What you have to do:
Rewrite the article on Arabic classes for children starting at "There is a growing" and ending at "with written Arabic.", swapping "rote learning" for "memorization".

Excerpted text:
_ _ _ _ _

Earlier this week, a group of mothers and their active toddlers met at a children’s centre in Dubai’s Marina Mall to sit on colourful kaffiyeh blankets and sing Arabic nursery rhymes. A group of toddlers getting down to an Arabic rendition of “This is the way we wash our face ...” may not seem revolutionary but, as far as Arabic-language instruction goes, it’s pretty radical.

Baby Arabia, an Arabic-language play group founded by Nadia Wehbe, is one of several groups that is encouraging children to use and embrace Arabic from a young age through interactive learning.

The demand for interactive Arabic classes has increased as reports emerge about the struggles of the school system to teach literary Arabic. These extra-curricular groups offer interactive, contextual learning instead of rote learning preferred by school teachers.

Wehbe founded the play group two years ago when she could not find one for her young son. “I started it more out of a need for my own family,” says Wehbe, a British-Palestinian raised in Sharjah. “I wanted support in the community so that I wouldn’t be the only one speaking to my son in Arabic.”

Wehbe’s aunt, the late Maliha Wehbe, opened a language school for older children in Dubai based on this approach in 1988 when she grew tired of complaints about the language. Classes at her school, Dar El Ilm, had a simple premise: language is about communication.

“What happened is we heard people complaining about Arabic all the time and the difficulties they’re facing with their kids learning the language,” says Maha Jayyusi, the school’s director of studies, who developed the curriculum with Maliha. “And we thought, we have to do something about it.”

An increasing number of students from Arab households cannot understand Modern Standard Arabic, the standardised written language used in media and formal communications.

The literary language differs widely from the dialectic Arabic used in the streets and at home.

“Our main goal is to make Arabic fun, and we want the children to love the Arabic language,” says Jayyusi. “Arabic is not hard to learn. It’s a very systematic language, and we can introduce it in a very simple way, where people can understand the logic behind everything that we’re teaching.”

There is a growing market among Arab-speaking parents as schools continue to teach by rote learning and with historical Arabic texts introduced chronologically. This means that children often tackle the most difficult literature first. An increasing number of Emirati and Arab children are struggling with written Arabic.

“When we first started the school with Maliha, most of our students, 99 per cent of our students, were English students from mixed marriages,” says Jayyusi. “Nowadays, I’m sorry to say, most of our students are Arabs. They understand the language but they don’t speak it. This is the chance for them to speak the language, and the teacher will guide them.”

Children’s opportunities to use Arabic are limited by life in a cosmopolitan city, and there is less Arabic spoken at home due to TV and films, mixed marriages and a reliance on non-Arabic-speaking help. Despite compulsory daily lessons at public and private schools, many students graduate without a grasp of the literary language.

_ _ _ _ _

Data entries:
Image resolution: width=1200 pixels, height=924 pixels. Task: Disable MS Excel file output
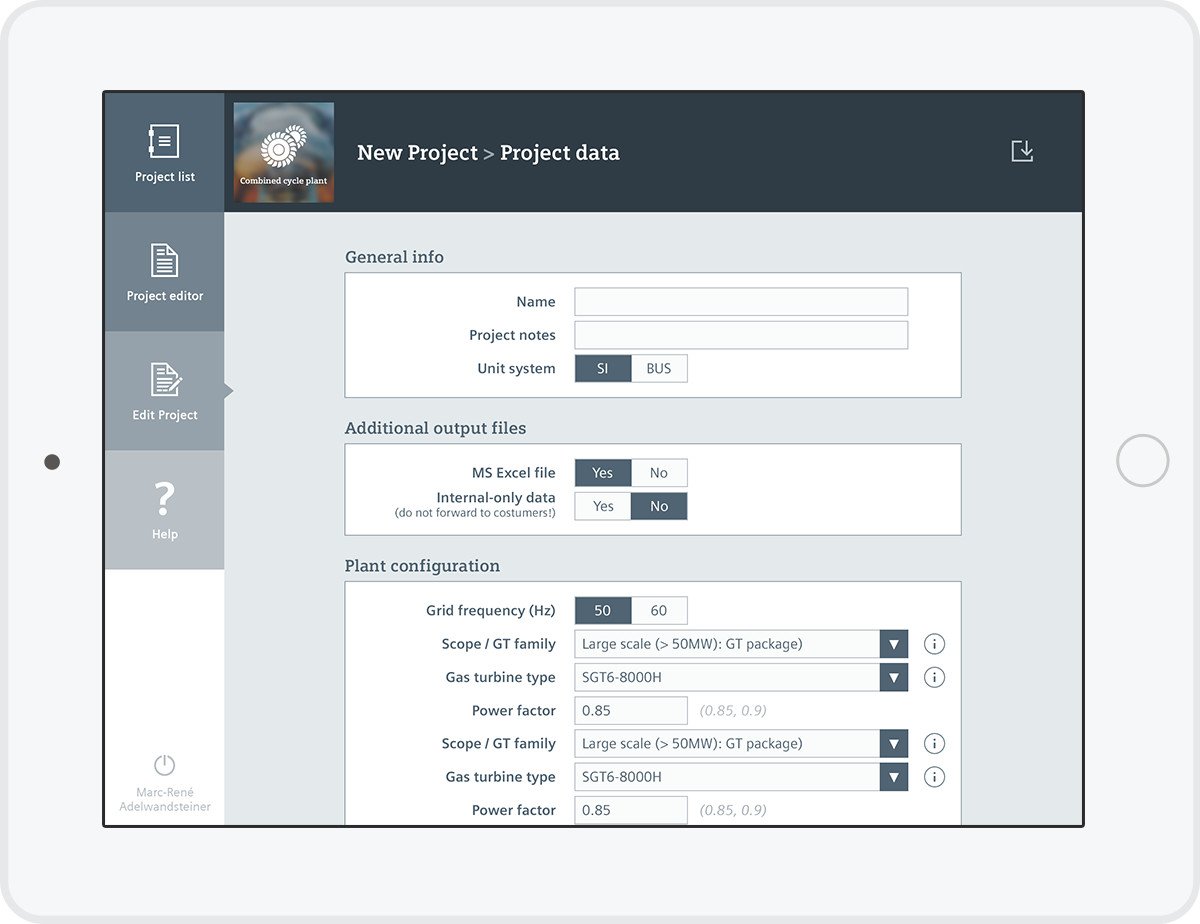(659, 472)
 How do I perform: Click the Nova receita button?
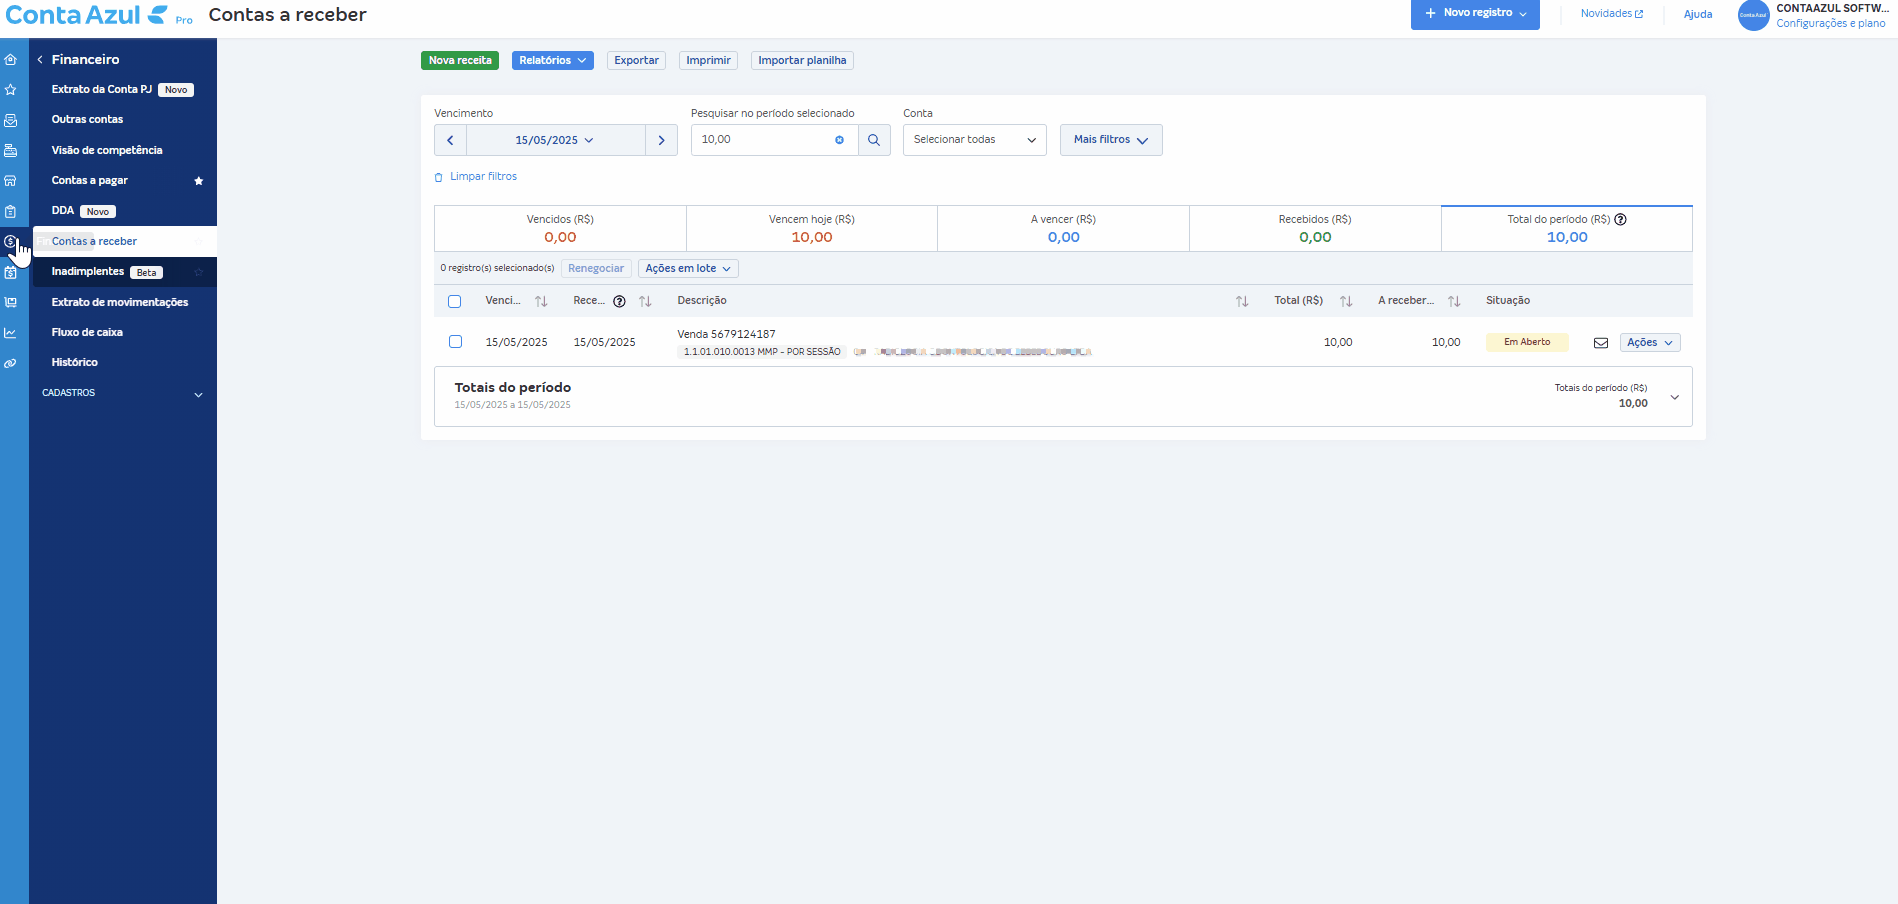tap(460, 61)
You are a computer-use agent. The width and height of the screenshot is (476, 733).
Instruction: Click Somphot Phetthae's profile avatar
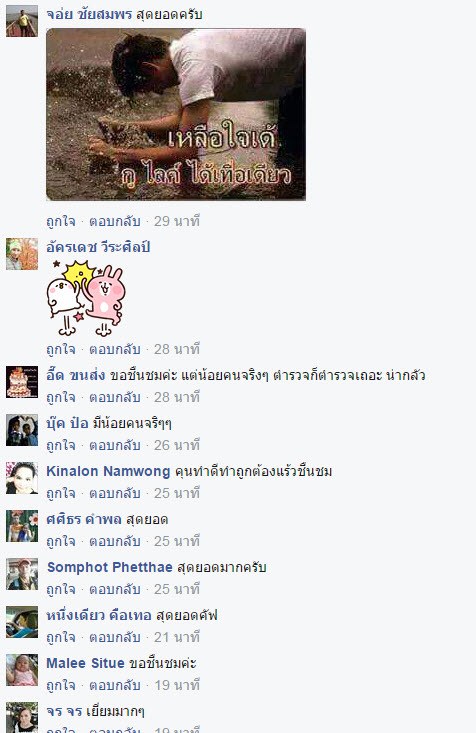coord(22,574)
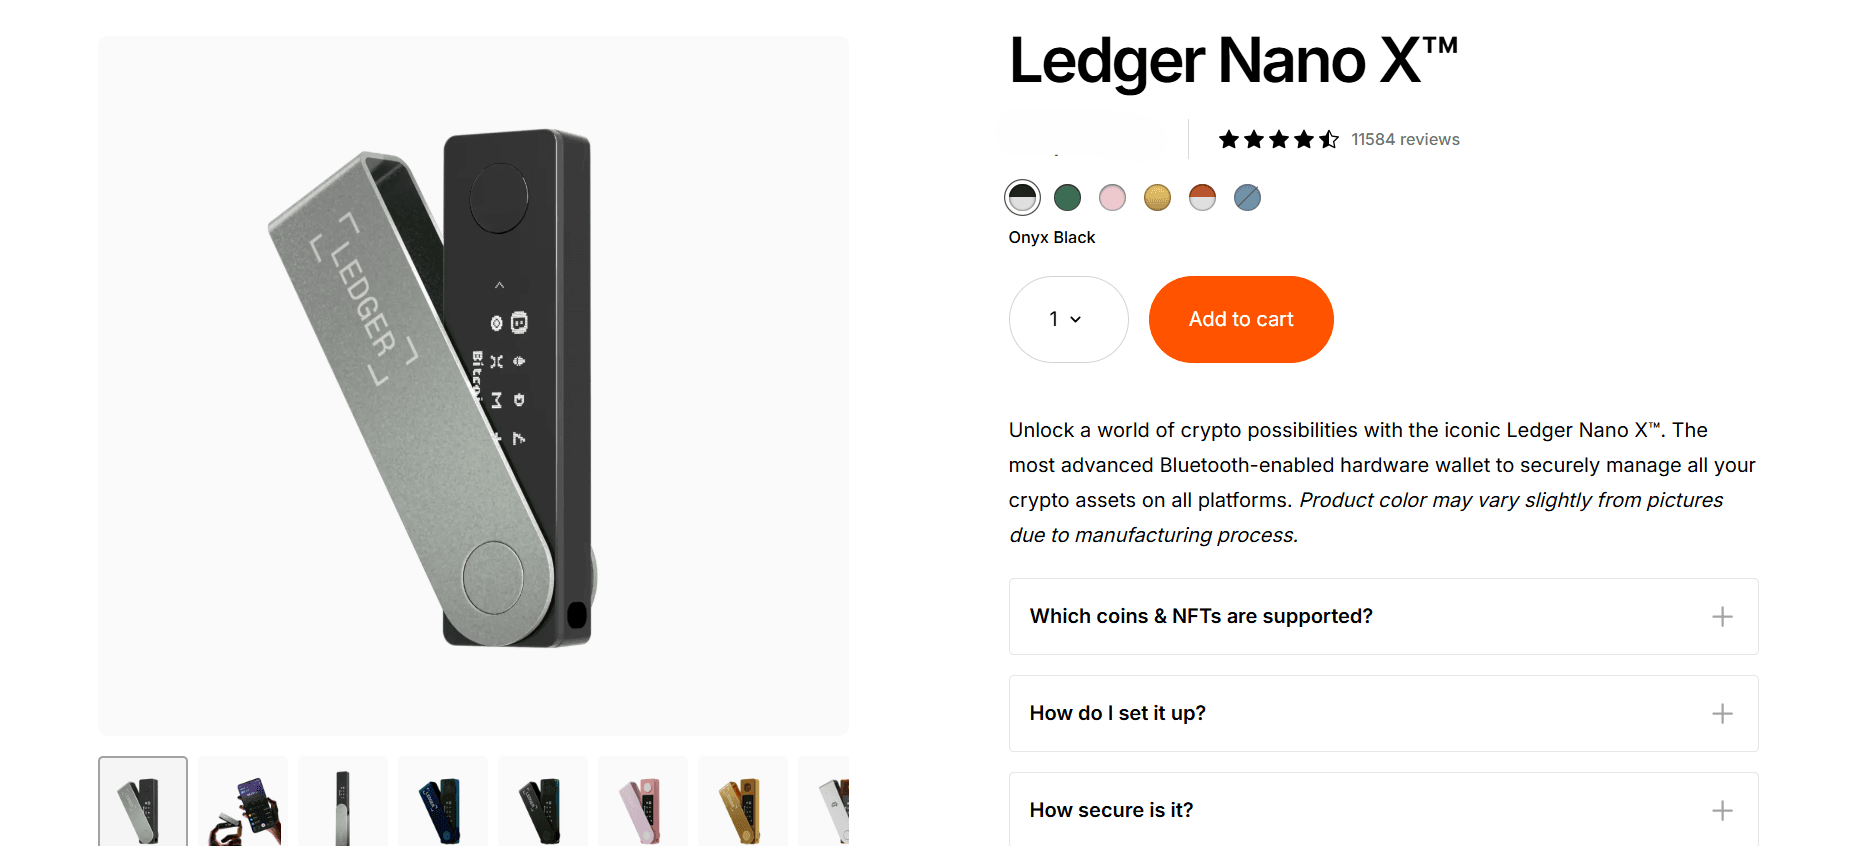
Task: Open the quantity dropdown showing 1
Action: 1068,319
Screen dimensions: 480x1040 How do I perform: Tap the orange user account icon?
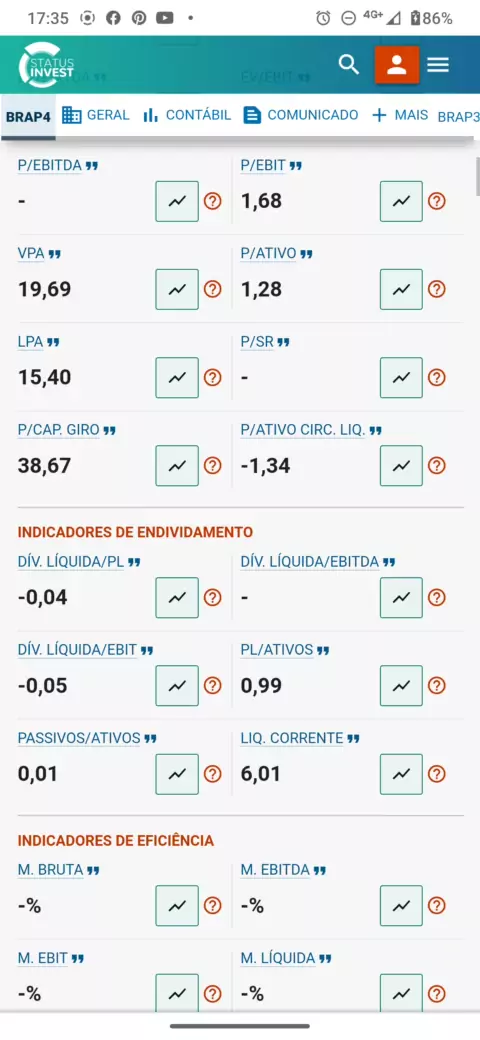pyautogui.click(x=396, y=64)
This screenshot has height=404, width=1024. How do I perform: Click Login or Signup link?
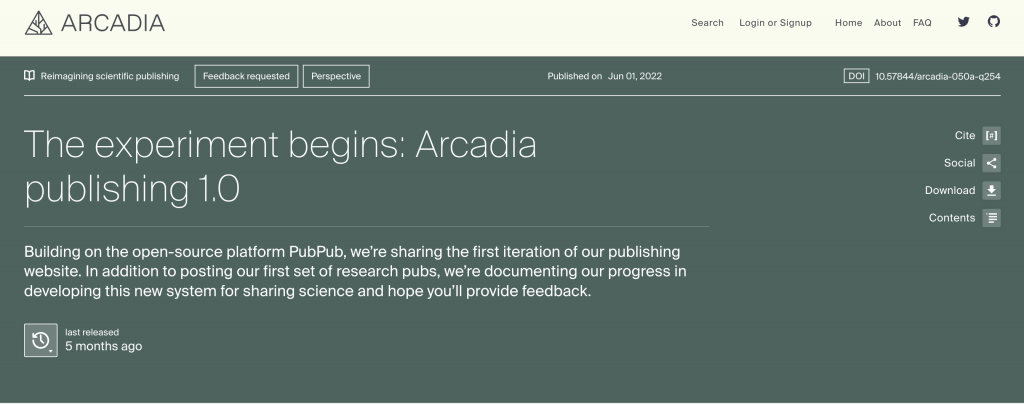[x=775, y=23]
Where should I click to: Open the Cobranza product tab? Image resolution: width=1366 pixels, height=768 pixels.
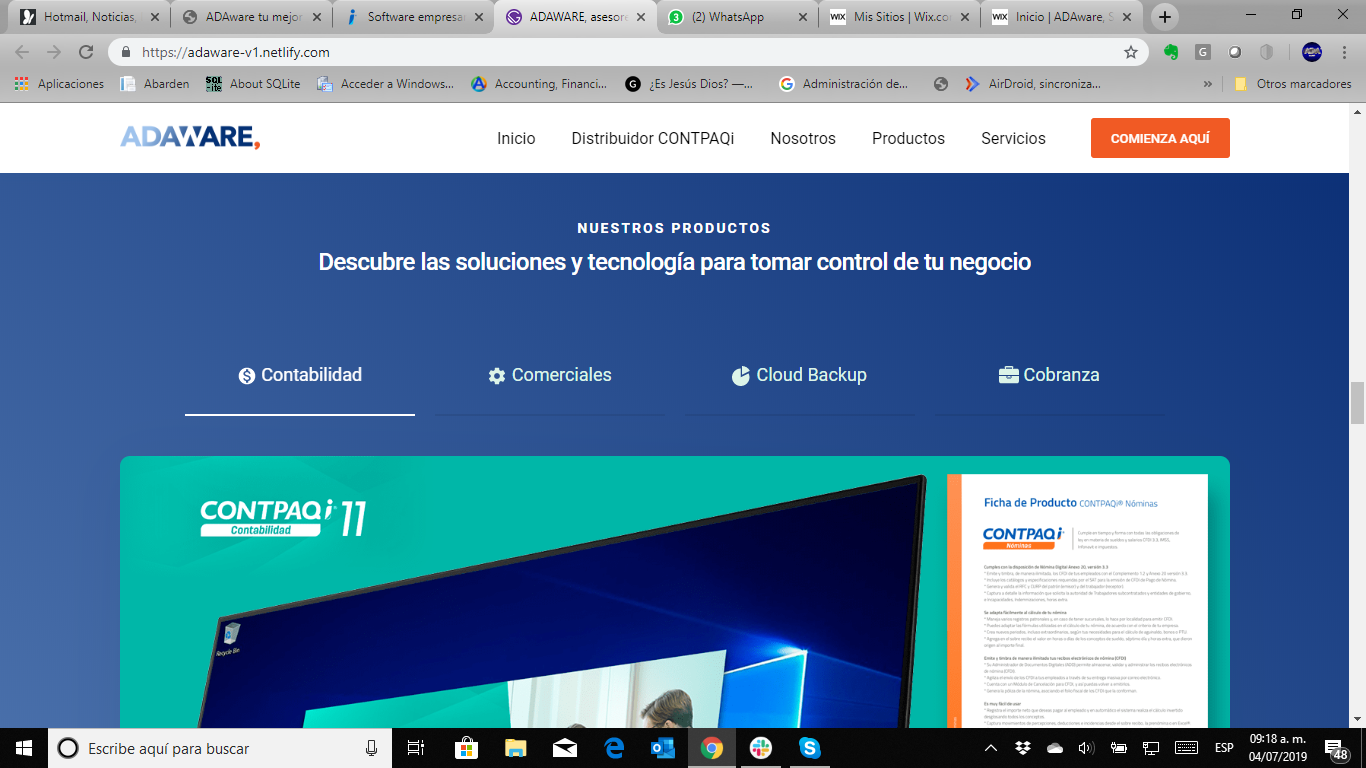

_ _ _ _ _

The solution:
There is a growing market among Arab-speaking parents as schools continue to teach by memorization and with historical Arabic texts introduced chronologically. This means that children often tackle the most difficult literature first. An increasing number of Emirati and Arab children are struggling with written Arabic.